Murphy, District Judge,
concurring in the result.
I do not disagree with the result reached here, but I am unable to agree with much of what is said in arriving at the result, and I am concerned about inferences which might be drawn from the opinion.
The general rule regarding damages to soil of the nature involved herein is that their proper measure is any difference between the before-and-after values. Hunt v. Chicago, B. & Q. R.R. Co., 180 Neb. 375, 143 N. W. 2d 263; Beveridge v. Miller-Binder, Inc., 177 Neb. 734, 131 N. W. 2d 155; Applegate v. Platte Valley P. P. & Irr. Dist., 136 Neb. 280, 285 N. W. 585. I do not agree that the petition alleges a cause of action ex contractu rather than ex delicto is necessarily material. Quest v. East Omaha Drainage Dist., 155 Neb. 538, 52 N. W. 2d 417. This case is distinguishable, however, from Beveridge v. Miller-Binder, Inc., supra, by virtue of the substance of the contract herein involved, as hereinafter discussed.
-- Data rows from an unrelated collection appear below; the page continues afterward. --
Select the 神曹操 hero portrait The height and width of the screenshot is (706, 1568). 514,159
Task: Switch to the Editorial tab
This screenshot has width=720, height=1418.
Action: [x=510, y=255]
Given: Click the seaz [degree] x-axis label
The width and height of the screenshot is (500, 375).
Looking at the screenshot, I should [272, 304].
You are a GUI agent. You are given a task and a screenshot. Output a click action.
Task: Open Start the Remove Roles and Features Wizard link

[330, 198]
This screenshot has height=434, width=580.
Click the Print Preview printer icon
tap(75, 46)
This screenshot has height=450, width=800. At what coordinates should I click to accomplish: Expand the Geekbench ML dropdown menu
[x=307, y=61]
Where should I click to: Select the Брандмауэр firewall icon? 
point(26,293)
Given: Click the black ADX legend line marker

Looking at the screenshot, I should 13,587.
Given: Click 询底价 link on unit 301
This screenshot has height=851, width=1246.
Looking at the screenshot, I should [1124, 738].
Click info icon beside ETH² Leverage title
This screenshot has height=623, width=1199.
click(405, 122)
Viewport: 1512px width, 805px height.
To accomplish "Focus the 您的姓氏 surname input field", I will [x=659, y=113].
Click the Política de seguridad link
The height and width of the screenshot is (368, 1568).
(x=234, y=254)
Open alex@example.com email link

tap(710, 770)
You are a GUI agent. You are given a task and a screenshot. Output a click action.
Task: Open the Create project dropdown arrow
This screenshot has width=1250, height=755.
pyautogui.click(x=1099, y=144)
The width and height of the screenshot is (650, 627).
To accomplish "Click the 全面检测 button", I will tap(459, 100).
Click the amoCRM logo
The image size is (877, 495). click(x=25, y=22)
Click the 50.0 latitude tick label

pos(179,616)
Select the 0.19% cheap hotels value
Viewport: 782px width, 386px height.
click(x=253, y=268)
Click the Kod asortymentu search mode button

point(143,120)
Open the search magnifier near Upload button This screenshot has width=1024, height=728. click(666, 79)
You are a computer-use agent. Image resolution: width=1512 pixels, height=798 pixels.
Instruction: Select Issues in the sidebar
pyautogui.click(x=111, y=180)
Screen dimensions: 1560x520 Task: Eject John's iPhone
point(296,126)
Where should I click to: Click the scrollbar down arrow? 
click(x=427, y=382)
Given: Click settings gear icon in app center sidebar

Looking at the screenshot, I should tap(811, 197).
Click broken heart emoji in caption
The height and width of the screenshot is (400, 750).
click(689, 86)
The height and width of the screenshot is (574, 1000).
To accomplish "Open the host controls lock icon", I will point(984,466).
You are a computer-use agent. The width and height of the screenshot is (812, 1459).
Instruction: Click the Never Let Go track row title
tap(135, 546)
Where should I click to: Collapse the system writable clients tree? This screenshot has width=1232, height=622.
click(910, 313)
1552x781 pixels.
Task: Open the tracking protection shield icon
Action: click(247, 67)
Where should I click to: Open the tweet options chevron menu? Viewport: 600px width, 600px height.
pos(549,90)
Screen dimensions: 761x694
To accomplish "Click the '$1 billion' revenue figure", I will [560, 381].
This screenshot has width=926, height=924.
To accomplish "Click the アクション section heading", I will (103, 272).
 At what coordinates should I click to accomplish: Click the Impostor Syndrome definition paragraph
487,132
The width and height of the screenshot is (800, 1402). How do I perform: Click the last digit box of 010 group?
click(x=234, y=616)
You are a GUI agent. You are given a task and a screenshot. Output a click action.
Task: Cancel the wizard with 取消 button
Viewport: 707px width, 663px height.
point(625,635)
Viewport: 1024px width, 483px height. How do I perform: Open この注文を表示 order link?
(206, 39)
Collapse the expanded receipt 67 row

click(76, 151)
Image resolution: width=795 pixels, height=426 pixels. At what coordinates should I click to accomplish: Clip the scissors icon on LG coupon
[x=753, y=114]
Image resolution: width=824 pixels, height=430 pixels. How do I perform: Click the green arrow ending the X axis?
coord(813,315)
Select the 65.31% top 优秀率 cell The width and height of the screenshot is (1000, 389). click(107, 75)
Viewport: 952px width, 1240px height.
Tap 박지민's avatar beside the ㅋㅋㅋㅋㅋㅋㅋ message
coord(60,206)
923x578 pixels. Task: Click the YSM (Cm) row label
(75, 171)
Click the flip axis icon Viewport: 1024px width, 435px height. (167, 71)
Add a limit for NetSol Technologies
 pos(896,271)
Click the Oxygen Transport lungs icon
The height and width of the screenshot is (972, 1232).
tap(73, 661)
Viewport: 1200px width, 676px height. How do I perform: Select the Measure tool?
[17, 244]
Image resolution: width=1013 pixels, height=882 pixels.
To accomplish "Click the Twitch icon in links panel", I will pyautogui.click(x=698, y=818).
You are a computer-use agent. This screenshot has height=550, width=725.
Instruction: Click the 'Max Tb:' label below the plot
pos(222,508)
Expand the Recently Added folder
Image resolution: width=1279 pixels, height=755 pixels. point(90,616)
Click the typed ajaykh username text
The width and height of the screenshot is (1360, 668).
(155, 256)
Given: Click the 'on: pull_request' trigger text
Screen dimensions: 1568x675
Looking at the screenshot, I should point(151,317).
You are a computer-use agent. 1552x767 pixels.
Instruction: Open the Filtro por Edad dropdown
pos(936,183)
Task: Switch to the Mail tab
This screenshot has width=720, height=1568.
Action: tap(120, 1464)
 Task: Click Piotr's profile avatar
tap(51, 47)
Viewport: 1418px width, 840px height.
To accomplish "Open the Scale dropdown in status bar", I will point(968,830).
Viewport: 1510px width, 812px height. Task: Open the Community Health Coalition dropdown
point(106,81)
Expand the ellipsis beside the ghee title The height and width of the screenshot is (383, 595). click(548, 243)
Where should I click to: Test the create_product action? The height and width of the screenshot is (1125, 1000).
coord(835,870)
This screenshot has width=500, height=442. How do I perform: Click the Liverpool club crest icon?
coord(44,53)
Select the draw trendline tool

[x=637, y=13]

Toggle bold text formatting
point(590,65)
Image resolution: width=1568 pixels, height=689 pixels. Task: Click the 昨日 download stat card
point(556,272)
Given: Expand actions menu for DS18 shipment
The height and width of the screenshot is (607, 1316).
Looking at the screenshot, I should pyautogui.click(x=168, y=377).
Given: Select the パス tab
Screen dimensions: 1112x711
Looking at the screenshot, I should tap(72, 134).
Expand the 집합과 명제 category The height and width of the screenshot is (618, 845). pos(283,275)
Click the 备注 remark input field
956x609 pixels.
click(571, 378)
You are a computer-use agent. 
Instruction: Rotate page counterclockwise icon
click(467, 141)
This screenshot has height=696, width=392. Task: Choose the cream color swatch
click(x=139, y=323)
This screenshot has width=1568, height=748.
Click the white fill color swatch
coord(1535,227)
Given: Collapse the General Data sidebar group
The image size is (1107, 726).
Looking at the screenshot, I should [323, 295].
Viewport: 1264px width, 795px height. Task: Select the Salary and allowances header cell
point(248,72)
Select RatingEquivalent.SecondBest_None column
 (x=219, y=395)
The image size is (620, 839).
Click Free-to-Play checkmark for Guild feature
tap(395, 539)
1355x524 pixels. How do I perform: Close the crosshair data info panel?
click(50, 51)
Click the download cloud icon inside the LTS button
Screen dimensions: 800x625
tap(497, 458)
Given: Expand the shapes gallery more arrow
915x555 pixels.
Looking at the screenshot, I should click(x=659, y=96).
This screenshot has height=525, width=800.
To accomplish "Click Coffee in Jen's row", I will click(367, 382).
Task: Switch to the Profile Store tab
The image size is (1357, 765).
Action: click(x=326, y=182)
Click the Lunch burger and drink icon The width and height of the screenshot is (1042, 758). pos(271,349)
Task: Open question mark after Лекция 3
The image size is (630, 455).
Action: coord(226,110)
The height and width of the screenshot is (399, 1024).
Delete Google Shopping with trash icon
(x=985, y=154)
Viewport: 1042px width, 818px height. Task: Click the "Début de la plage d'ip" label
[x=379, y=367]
Here the jury was instructed that, before plaintiff could recover, he was required to prove: “That the parties entered into a valid agreement by the terms of which the defendant was to refill the excavated area on plaintiffs property with clean, well-compacted soil and thereby to restore the land to its original condition.” (Emphasis added.) It is important to note also that the contract involved did not contemplate any improvement to or upon plaintiffs land, but constituted only the grant of a temporary license or easement to defendant. The instruction defining the measure of damages was consistent with that burden of proof. Plaintiff was entitled *135to recover for the loss of his bargain, rather than simply the damages done to his real estate.
I fear the opinion is subject, at least by reasonable implication, to extension to fact situations far beyond those here. A measure of damages based upon the redoing of all that was done is, I submit, inconsistent with substantial performance doctrines or theories. I am not inclined to believe that, in an ordinary “construction contract” case, evidence of damages similar to that adduced by the plaintiff in this case would warrant submission of the case to the jury, regardless of what may have occurred during the course of an instructions conference.
In my view of the case plaintiff must be considered to have met his burden of pleading and proving an appropriate and reasonable measure of reasonable damages only in light of the somewhat peculiar nature of the case and the favorable jury verdict. Any disparity between the difference between the before-and-after value and the cost of restoration would have been material to the reasonableness of the measure of damages. Evidence of an offer to sell real estate is not, however, sufficient evidence of the value of the real estate to raise that factual issue.